Kiedrowski: Ja, das ist richtig. Im Jahr 2020 wurden ca. 7,8 Prozent des erzeugten Stroms in Deutschland aus Biomasse gewonnen [1]. Das entspricht rund 44,1 Terrawattstunden. Der gesamte Strombedarf in Deutschland beträgt aber mit 512 TWh mehr als das Zehnfache und Strom stellt nur etwa ein Fünftel – also 20% –  des gesamten deutschen End­energie­bedarfs von über 2500 TWh dar. Und dem weiteren Ausbau von Biomasse stehen gewichtige ethische, ökologische und ökonomische Gründe entgegen.

Rahn-Farr: Das verstehe ich.  Und warum bauen wir nicht einfach geeignete Speicher, in denen Strom in ausreichender Menge gespeichert werden kann?

Dr. Aßmann: Ich will jetzt keinen Vortrag über die Gesetze der Thermodynamik halten, aber man muss einfach zur Kenntnis nehmen und akzeptieren, dass es physikalische Grundgesetze gibt, die man durch nichts in der Welt außer Kraft setzen kann. Und diese Gesetze besagen nun einmal u.a., dass Energie nicht ohne Verluste von einer Energieform in eine andere umgewandelt werden kann. Das bedeutet für alle Speichermedien, die man in Betracht ziehen kann, dass nur ein Teil der Energie, die gespeichert werden soll, bei der Entnahme wieder zurückgewonnen wird.

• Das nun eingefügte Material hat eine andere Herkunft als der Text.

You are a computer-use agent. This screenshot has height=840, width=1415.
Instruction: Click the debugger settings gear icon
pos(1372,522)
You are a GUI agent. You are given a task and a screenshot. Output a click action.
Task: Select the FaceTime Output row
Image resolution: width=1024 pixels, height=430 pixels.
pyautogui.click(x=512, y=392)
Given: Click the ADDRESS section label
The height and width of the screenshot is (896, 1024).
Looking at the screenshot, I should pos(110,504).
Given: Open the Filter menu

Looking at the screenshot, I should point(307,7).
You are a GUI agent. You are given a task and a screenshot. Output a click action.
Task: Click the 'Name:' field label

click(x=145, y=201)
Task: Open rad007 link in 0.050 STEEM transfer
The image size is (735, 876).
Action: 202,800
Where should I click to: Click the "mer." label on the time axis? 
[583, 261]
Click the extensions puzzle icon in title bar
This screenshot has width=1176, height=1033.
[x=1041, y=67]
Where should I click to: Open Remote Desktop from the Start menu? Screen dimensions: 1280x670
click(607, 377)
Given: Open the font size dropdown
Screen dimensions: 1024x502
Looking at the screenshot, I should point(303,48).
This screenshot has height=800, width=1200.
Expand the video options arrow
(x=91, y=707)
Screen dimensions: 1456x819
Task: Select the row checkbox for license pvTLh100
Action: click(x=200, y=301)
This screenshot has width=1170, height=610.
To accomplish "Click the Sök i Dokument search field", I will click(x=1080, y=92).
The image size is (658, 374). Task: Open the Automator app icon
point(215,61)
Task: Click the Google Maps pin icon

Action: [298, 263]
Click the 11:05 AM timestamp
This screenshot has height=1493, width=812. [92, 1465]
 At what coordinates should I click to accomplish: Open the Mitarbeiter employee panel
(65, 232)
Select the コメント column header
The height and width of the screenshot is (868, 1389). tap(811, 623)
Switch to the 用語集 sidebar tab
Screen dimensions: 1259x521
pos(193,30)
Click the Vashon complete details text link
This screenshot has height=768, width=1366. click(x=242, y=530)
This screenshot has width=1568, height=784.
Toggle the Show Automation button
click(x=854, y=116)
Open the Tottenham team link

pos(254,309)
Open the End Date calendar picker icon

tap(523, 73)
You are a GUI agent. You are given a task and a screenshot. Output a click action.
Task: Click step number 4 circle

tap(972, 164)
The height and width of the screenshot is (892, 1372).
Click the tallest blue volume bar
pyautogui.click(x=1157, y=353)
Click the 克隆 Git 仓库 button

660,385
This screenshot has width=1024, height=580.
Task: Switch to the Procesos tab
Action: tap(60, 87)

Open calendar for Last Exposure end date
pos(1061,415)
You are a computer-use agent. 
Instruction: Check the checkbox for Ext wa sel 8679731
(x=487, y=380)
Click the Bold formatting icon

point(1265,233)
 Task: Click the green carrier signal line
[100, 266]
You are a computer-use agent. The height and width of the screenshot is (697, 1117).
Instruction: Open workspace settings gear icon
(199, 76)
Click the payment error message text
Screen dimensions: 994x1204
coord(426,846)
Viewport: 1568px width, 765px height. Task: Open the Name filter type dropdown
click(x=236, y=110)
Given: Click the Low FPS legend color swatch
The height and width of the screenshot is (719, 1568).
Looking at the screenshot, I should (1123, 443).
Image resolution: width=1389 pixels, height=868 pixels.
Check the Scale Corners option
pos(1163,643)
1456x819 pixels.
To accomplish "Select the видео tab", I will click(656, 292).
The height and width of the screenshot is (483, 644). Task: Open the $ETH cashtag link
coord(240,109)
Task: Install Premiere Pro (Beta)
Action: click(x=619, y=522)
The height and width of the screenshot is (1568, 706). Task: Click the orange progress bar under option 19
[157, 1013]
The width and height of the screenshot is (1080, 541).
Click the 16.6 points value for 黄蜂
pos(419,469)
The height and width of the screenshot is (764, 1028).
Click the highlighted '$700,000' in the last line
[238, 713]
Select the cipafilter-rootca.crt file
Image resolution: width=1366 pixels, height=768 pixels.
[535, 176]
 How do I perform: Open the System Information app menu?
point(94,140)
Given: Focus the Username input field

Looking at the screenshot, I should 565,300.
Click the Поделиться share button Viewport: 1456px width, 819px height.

Rahn-Farr: Ok. Was wären den unter diesen energetischen Gesichtspunkten die besten Stromspeicher?

Kiedrowski: Da sind an erster Stelle sogenannte Pumpspeicher und Batteriespeicher zu nennen. Es werden in Deutsch­land einige Pumpspeicher betrieben: Dabei wird die ankommende elektrische Energie genutzt, um Wasser in einen höher gelegenen Speicher – z.B. einen kleinen See – zu pumpen, aus dem dann bei Entnahme eine Turbine angetrieben wird, die dann wieder Strom erzeugt. Dabei geht wie erwähnt jedes Mal etwas Energie verloren. Der Wirkungsgrad eines Pumpspeicherkraftwerks beträgt daher meist zwischen 75 und 85 Prozent, d.h., mit jedem Speichervorgang gehen 15 bis 25% des ursprünglich vorhandenen Stroms verloren. Das ist im Vergleich zu anderen Speichermöglichkeiten nicht schlecht.

Rahn-Farr: Gibt es denn ausreichend viele Pumpspeicherkraftwerke in Deutschland und was können die leisten?

Dr. Aßmann: In Deutschland ist eine Pumpspeicherleistung von etwa 7 GW (Gigawatt) installiert [2]. Die Speicher­kapazitäten reichen dabei täglich für 4 – 8 Stunden Dauerbetrieb. Daraus ergab sich z.B. 2010 eine Gesamtspeicher­kapazität von etwa 40 GWh – das entspricht 0,007% des derzeitigen jährlichen oder 40 min des mittleren Strombedarfs in Deutschland. Ein weiterer Ausbau kommt angesichts der Topografie in Deutschland nicht in Betracht. Zum besseren Verständnis: In einer 10-tägigen Dunkelflaute, wie sie in ganz Deutschland mindestens alle 2 Jahr auftritt [3] werden in Deutschland aktuell etwa 15.000 GWh Strom benötigt. Wird auch in der Verkehrs- und Wärmewende sowie in der Industrie auf Strom als Energieträger gesetzt, wird sich der Bedarf locker auf 30.000 bis 45.000 GWh verdoppeln bis verdreifachen. Das wäre etwa das 750- bis 1.125-fache der aktuellen Pumpspeicherkapazität in Deutschland.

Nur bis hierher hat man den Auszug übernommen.